Inhibition of 8-oxoguanine DNA glycosylase (OGG1) expression suppresses polycystic ovarian syndrome via the NF-κB signaling pathway.

Abstract

It has been reported that oxidative stress and chronic inflammation may be involved in the pathogenesis of polycystic ovary syndrome (PCOS). 8-oxoguanine DNA glycosylase (OGG1) is the main glycosylase that catalyzes the excision of DNA oxidation products. In this study, we investigated the role and potential mechanisms of OGG1 in the development of PCOS. We first analyzed OGG1 levels in serum and follicular fluid (FF) of PCOS patients, and significantly elevated OGG1 levels were noted in PCOS patients. We similarly observed a significant upregulation of OGG1 expression levels in ovarian tissue of the dehydroepiandrosterone (DHEA)-induced PCOS rat model.
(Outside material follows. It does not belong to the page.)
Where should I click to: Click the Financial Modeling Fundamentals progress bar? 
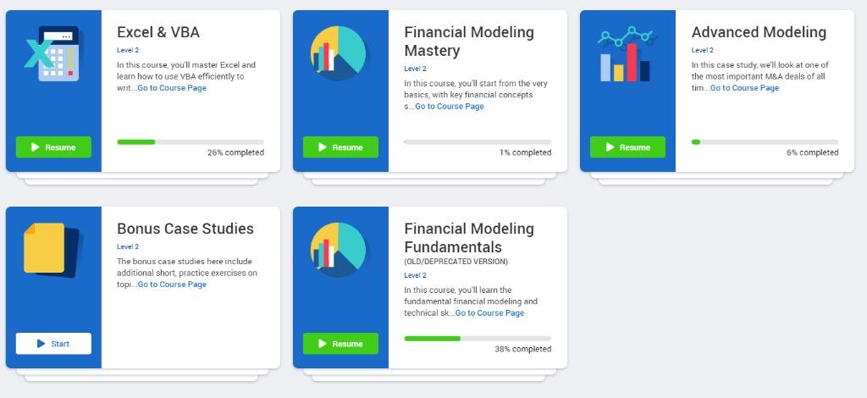(478, 338)
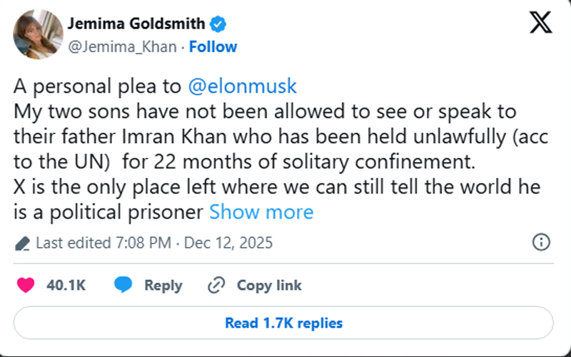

In addition, increased apoptosis and increased production of reactive oxygen species (ROS) were observed after the addition of OGG1-specific inhibitor (TH5487) in human granulosa-like tumor cell line (KGN) cells following a concentration gradient, along with a significant decrease in mRNA levels of inflammatory factors such as CXCL2, IL-6, MCP1, IL-1β, and IL-18. Significant decreases in protein phosphorylation levels of P65 and IκBα were also observed in cells. In addition, we found a significant positive correlation between OGG1 and IL-6 expression levels in human and DHEA-induced PCOS rat models. In conclusion, our results suggest that OGG1 might be involved in the pathogenesis of PCOS by regulating the secretion of IL-6 through NF-κB signaling pathway, and there might be a balance between the inhibition of oxidative stress and the promotion of chronic inflammation by OGG1 on KGN cells.